• **Texte donné**
····················
C’est l’histoire d’une fille. Une nana de New York, « la ville qui ne dort jamais », capitale du disco avec ses cinq cents discothèques. Elle court dans Manhattan comme dans une scène de Saturday Night Fever, mais sans Travolta pour la rattraper. Elle a grandi entre Harlem et Broadway, connaît les lignes de métro mieux que ses ex, et sait que l’amour, dans cette ville, ne prend pas toujours le temps de s’arrêter. Bref, elle est une native New Yorker – et elle en bave.


Flashback : Frankie, les Four Seasons et un plan B génial


À l’origine, Native New Yorker, ce tube un peu oublié ici à présent, n’était même pas destinée à Odyssey. C’est Frankie Valli, la voix mythique des Four Seasons (qu’on remercie pour Grease), qui enregistre le morceau en premier cette année-là, sur son album Lady Put the Light Out. Le titre, écrit par Sandy Linzer et Denny Randell, est alors produit par Charlie Calello, fidèle compagnon des Four Seasons. Résultat ? Une jolie ballade jazz-pop, mais qui passe inaperçue.

La version ne fait pas d’étincelles. Mais persuadé du potentiel de la chanson, Calello recycle l’idée, repeint la carrosserie en disco, et confie la clef du bolide à un tout nouveau trio vocal, inconnu au bataillon : Odyssey.


Odyssey, la famille disco improvisée


Chez Odyssey, à la base, on a trois sœurs : Lillian, Louise et Carmen Lopez, originaires du Bronx via Porto Rico. Carmen quitte vite le navire, et le trio devient un duo. On leur ajoute Tony Reynolds, chanteur/bassiste d’origine philippine, qui va donner au groupe son groove irrésistible. Voilà, le cocktail est prêt. Il ne manque qu’un shaker : ce sera Native New Yorker, leur premier titre.
····················
• **Données à traiter**
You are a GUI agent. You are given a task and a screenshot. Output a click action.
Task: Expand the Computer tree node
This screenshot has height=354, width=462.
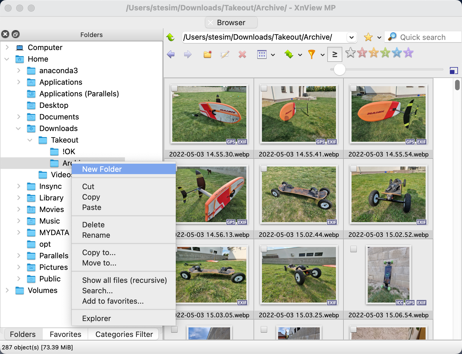click(7, 47)
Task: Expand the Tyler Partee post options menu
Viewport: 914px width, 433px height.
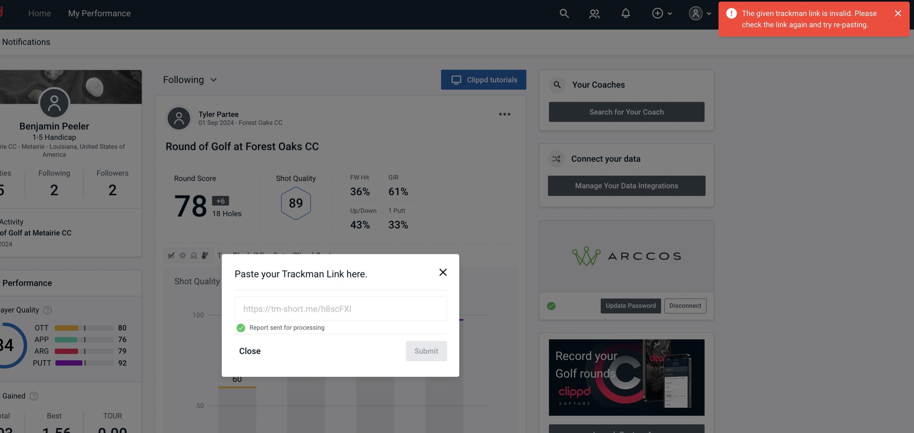Action: (505, 114)
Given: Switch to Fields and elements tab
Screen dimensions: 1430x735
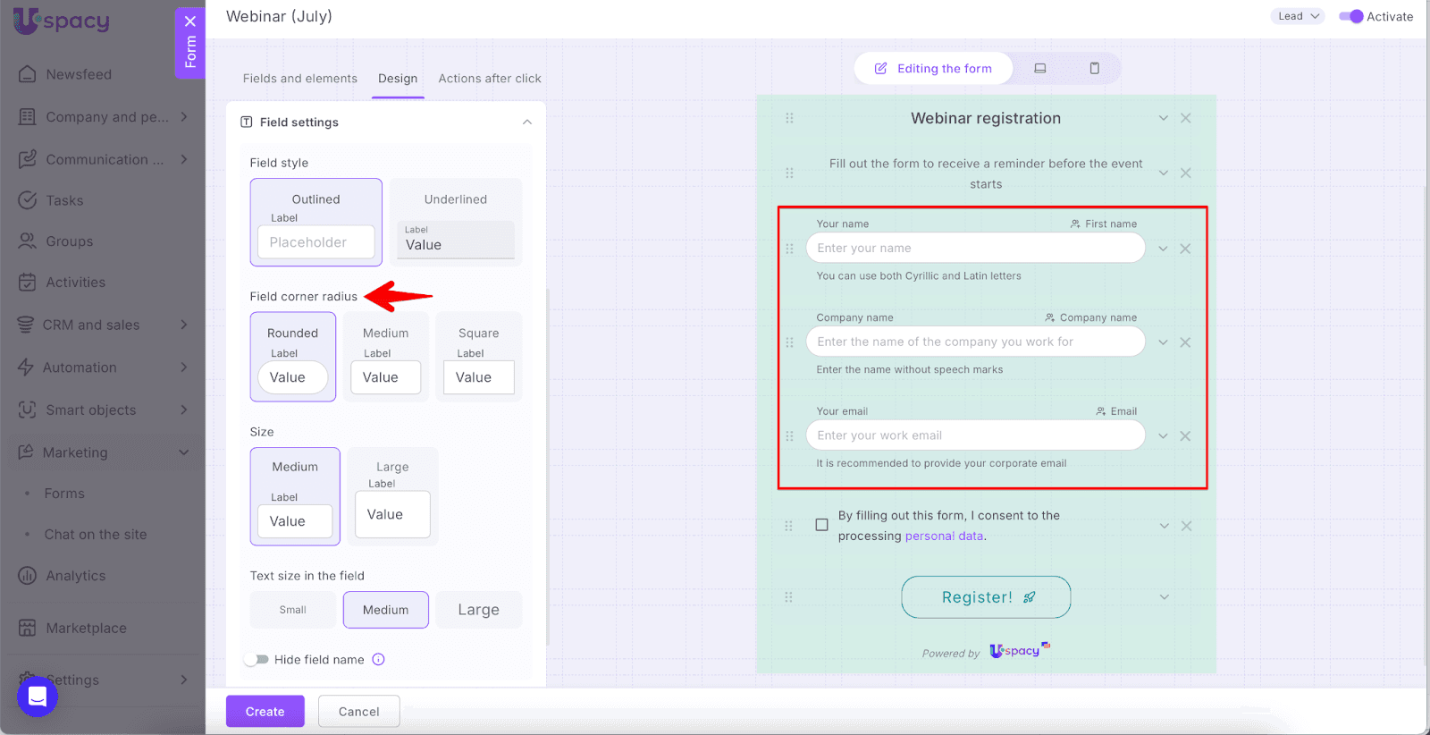Looking at the screenshot, I should point(299,79).
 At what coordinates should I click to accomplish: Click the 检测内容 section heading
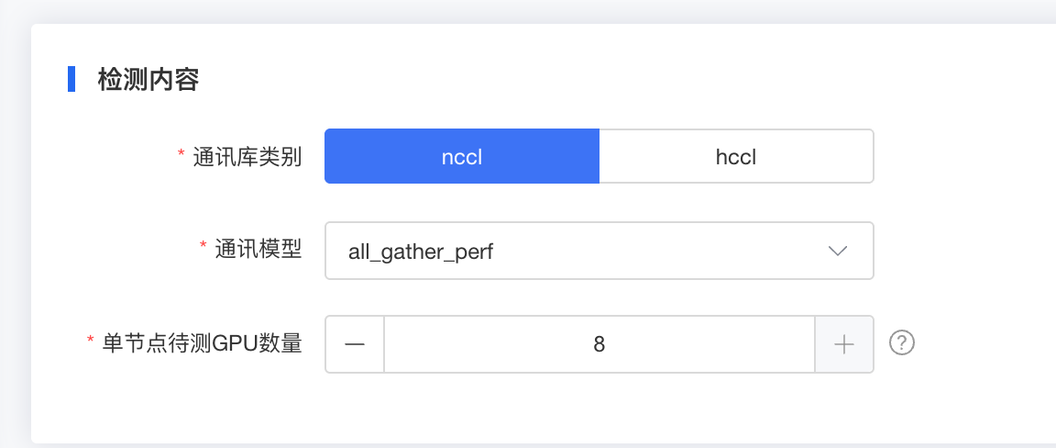(x=149, y=79)
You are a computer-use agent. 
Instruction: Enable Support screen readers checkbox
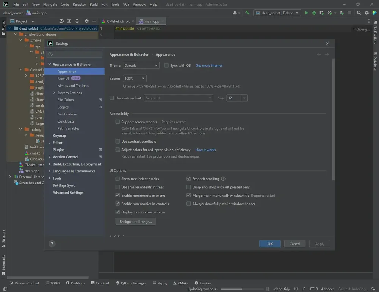coord(117,122)
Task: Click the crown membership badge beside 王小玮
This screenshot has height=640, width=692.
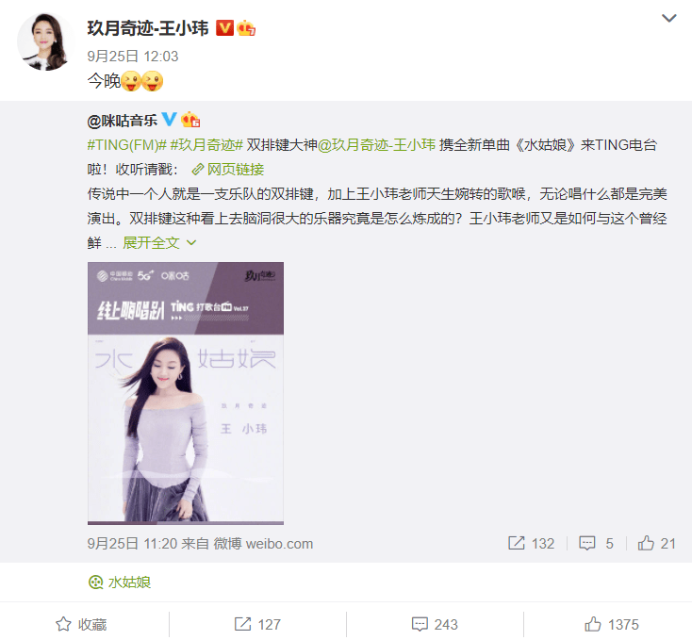Action: (x=246, y=28)
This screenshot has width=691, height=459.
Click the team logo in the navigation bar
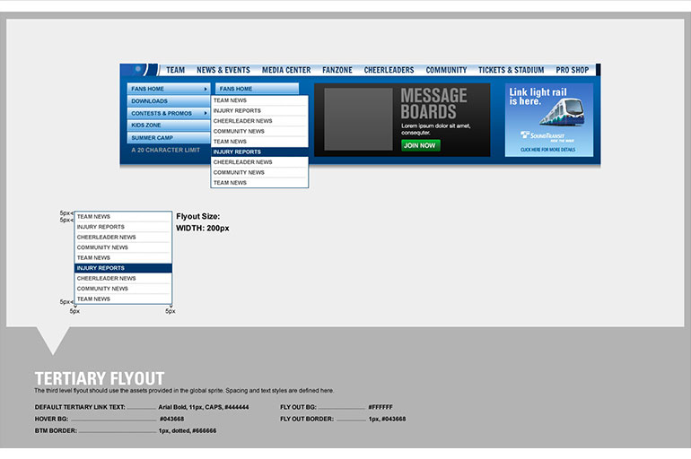click(139, 70)
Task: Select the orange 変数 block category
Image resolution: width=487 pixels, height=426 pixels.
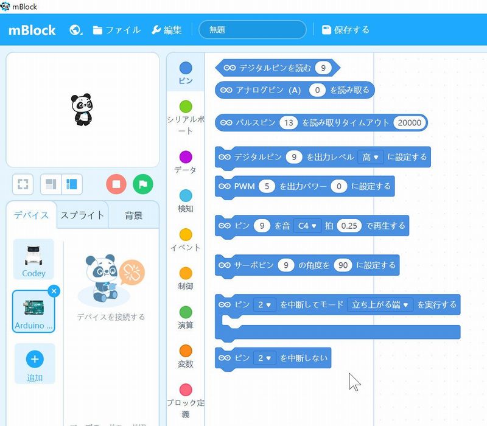Action: click(186, 351)
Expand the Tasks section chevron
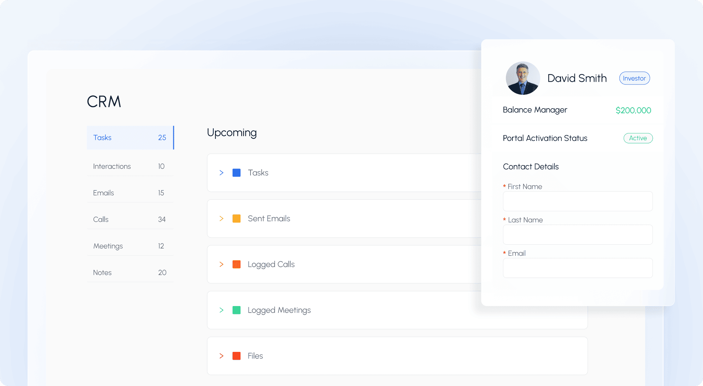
····················
• **Consignes**
1) Recopiez intégralement le texte sur la chanson Native New Yorker, sans y changer quoi que ce soit.
2) Dans les rangées, commencez à la ligne qui contient « Given: Switch to Fields and elements tab » et arrêtez-vous après celle qui contient « coord(117,122) ». Mettez uniquement ces lignes sous forme de liste numérotée, sans les lignes vides et sans les images.

• **Réponses attendues**
1)
C’est l’histoire d’une fille. Une nana de New York, « la ville qui ne dort jamais », capitale du disco avec ses cinq cents discothèques. Elle court dans Manhattan comme dans une scène de Saturday Night Fever, mais sans Travolta pour la rattraper. Elle a grandi entre Harlem et Broadway, connaît les lignes de métro mieux que ses ex, et sait que l’amour, dans cette ville, ne prend pas toujours le temps de s’arrêter. Bref, elle est une native New Yorker – et elle en bave.


Flashback : Frankie, les Four Seasons et un plan B génial


À l’origine, Native New Yorker, ce tube un peu oublié ici à présent, n’était même pas destinée à Odyssey. C’est Frankie Valli, la voix mythique des Four Seasons (qu’on remercie pour Grease), qui enregistre le morceau en premier cette année-là, sur son album Lady Put the Light Out. Le titre, écrit par Sandy Linzer et Denny Randell, est alors produit par Charlie Calello, fidèle compagnon des Four Seasons. Résultat ? Une jolie ballade jazz-pop, mais qui passe inaperçue.

La version ne fait pas d’étincelles. Mais persuadé du potentiel de la chanson, Calello recycle l’idée, repeint la carrosserie en disco, et confie la clef du bolide à un tout nouveau trio vocal, inconnu au bataillon : Odyssey.


Odyssey, la famille disco improvisée


Chez Odyssey, à la base, on a trois sœurs : Lillian, Louise et Carmen Lopez, originaires du Bronx via Porto Rico. Carmen quitte vite le navire, et le trio devient un duo. On leur ajoute Tony Reynolds, chanteur/bassiste d’origine philippine, qui va donner au groupe son groove irrésistible. Voilà, le cocktail est prêt. Il ne manque qu’un shaker : ce sera Native New Yorker, leur premier titre.

2)
1. Given: Switch to Fields and elements tab
2. Screen dimensions: 1430x735
3. Looking at the screenshot, I should point(299,79).
4.  At what coordinates should I click to accomplish: Click the 检测内容 section heading
5. (x=149, y=79)
6. You are a computer-use agent. 
7. Instruction: Enable Support screen readers checkbox
8. coord(117,122)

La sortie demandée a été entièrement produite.